OBJECTIVE |
Please identify each line in the records below that contains the word "width" and copy those lines out in full.

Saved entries
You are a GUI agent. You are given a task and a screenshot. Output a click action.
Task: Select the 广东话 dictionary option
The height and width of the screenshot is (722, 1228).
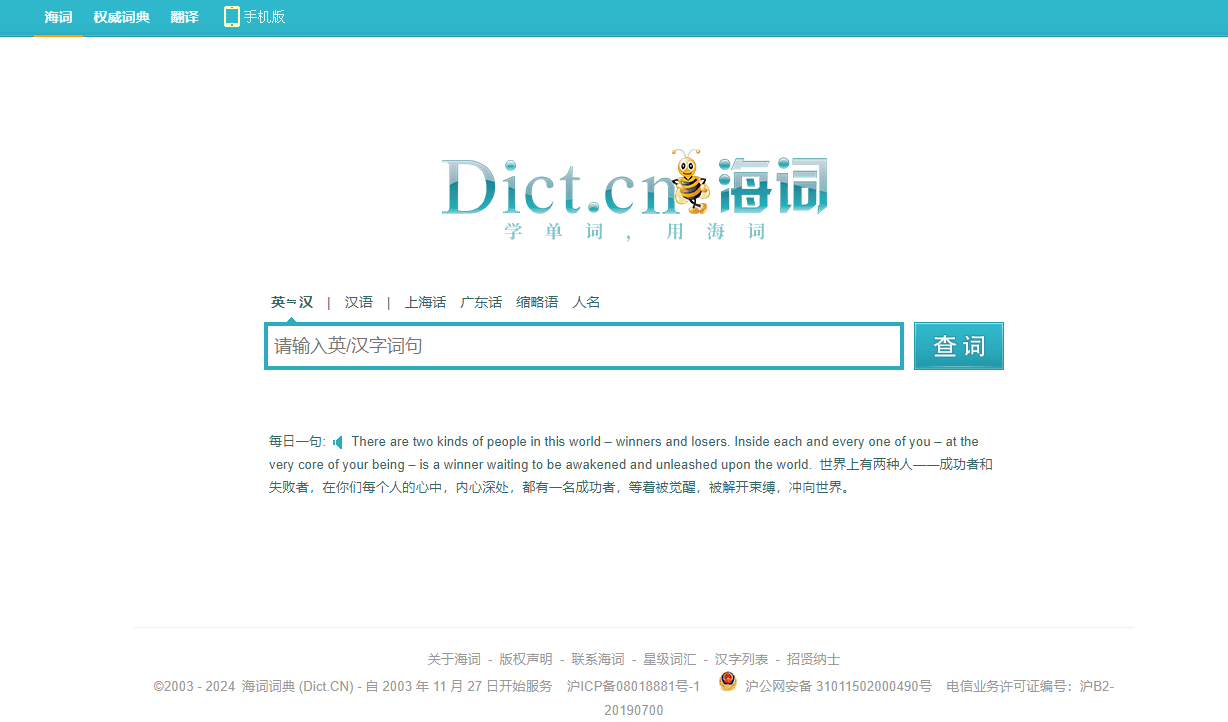tap(481, 302)
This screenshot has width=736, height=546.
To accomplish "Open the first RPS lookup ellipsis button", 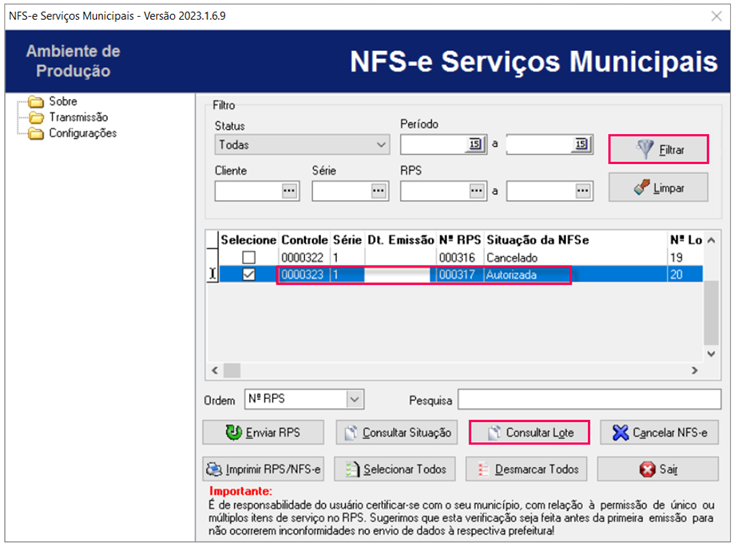I will click(475, 190).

RESULT OF THIS TASK |
The height and width of the screenshot is (722, 1228).
This screenshot has width=736, height=546.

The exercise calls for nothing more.